#### [EXERCISE PROMPT]
Reproduce all of the material, keeping each line intact.
※ ※ ※
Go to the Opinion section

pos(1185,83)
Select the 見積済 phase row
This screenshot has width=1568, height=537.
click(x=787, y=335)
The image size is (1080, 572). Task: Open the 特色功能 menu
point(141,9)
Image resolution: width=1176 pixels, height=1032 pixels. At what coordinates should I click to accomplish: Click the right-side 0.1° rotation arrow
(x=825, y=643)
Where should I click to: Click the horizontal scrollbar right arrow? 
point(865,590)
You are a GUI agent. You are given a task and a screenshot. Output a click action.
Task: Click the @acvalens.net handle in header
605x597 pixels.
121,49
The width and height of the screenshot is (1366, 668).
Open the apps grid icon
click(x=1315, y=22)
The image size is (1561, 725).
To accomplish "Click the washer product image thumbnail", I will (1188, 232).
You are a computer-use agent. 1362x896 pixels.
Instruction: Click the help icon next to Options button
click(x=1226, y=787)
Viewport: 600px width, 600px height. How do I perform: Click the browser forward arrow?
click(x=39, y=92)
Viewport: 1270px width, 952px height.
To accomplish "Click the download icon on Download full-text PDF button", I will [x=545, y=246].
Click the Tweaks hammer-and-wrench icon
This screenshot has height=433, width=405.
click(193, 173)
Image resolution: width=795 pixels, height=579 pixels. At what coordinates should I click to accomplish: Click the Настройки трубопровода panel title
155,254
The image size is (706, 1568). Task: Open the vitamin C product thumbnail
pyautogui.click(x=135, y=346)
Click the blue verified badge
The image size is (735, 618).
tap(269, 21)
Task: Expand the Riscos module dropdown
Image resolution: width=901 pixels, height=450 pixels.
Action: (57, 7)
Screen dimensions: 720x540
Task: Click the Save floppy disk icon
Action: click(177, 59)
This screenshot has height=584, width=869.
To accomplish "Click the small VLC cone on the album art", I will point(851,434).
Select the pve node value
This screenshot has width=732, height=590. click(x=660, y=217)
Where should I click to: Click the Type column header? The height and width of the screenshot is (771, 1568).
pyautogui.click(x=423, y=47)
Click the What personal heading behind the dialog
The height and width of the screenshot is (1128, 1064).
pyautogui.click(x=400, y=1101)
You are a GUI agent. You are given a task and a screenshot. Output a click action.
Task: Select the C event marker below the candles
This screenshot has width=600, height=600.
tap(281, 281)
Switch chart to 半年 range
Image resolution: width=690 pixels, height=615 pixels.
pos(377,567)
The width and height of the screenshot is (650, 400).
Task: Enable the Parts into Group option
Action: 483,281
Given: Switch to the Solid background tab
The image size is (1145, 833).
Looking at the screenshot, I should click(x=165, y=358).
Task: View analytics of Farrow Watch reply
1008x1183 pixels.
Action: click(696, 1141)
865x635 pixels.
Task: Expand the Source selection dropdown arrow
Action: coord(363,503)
※ ※ ※
#### [THE ANSWER]
Go to the Opinion section

pos(1185,83)
Select the 見積済 phase row
This screenshot has width=1568, height=537.
click(x=787, y=335)
The image size is (1080, 572). Task: Open the 特色功能 menu
point(141,9)
Image resolution: width=1176 pixels, height=1032 pixels. At what coordinates should I click to accomplish: Click the right-side 0.1° rotation arrow
(x=825, y=643)
Where should I click to: Click the horizontal scrollbar right arrow? 
point(865,590)
You are a GUI agent. You are given a task and a screenshot. Output a click action.
Task: Click the @acvalens.net handle in header
605x597 pixels.
121,49
The width and height of the screenshot is (1366, 668).
Open the apps grid icon
click(x=1315, y=22)
The image size is (1561, 725).
To accomplish "Click the washer product image thumbnail", I will (1188, 232).
You are a computer-use agent. 1362x896 pixels.
Instruction: Click the help icon next to Options button
click(x=1226, y=787)
Viewport: 600px width, 600px height. How do I perform: Click the browser forward arrow?
click(x=39, y=92)
Viewport: 1270px width, 952px height.
To accomplish "Click the download icon on Download full-text PDF button", I will [x=545, y=246].
Click the Tweaks hammer-and-wrench icon
This screenshot has height=433, width=405.
click(193, 173)
Image resolution: width=795 pixels, height=579 pixels. At what coordinates should I click to accomplish: Click the Настройки трубопровода panel title
155,254
The image size is (706, 1568). Task: Open the vitamin C product thumbnail
pyautogui.click(x=135, y=346)
Click the blue verified badge
The image size is (735, 618).
tap(269, 21)
Task: Expand the Riscos module dropdown
Image resolution: width=901 pixels, height=450 pixels.
Action: (57, 7)
Screen dimensions: 720x540
Task: Click the Save floppy disk icon
Action: click(177, 59)
This screenshot has height=584, width=869.
To accomplish "Click the small VLC cone on the album art", I will point(851,434).
Select the pve node value
This screenshot has width=732, height=590. click(x=660, y=217)
Where should I click to: Click the Type column header? The height and width of the screenshot is (771, 1568).
pyautogui.click(x=423, y=47)
Click the What personal heading behind the dialog
The height and width of the screenshot is (1128, 1064).
pyautogui.click(x=400, y=1101)
You are a GUI agent. You are given a task and a screenshot. Output a click action.
Task: Select the C event marker below the candles
This screenshot has width=600, height=600.
tap(281, 281)
Switch chart to 半年 range
Image resolution: width=690 pixels, height=615 pixels.
pos(377,567)
The width and height of the screenshot is (650, 400).
Task: Enable the Parts into Group option
Action: 483,281
Given: Switch to the Solid background tab
The image size is (1145, 833).
Looking at the screenshot, I should click(x=165, y=358).
Task: View analytics of Farrow Watch reply
1008x1183 pixels.
Action: click(696, 1141)
865x635 pixels.
Task: Expand the Source selection dropdown arrow
Action: coord(363,503)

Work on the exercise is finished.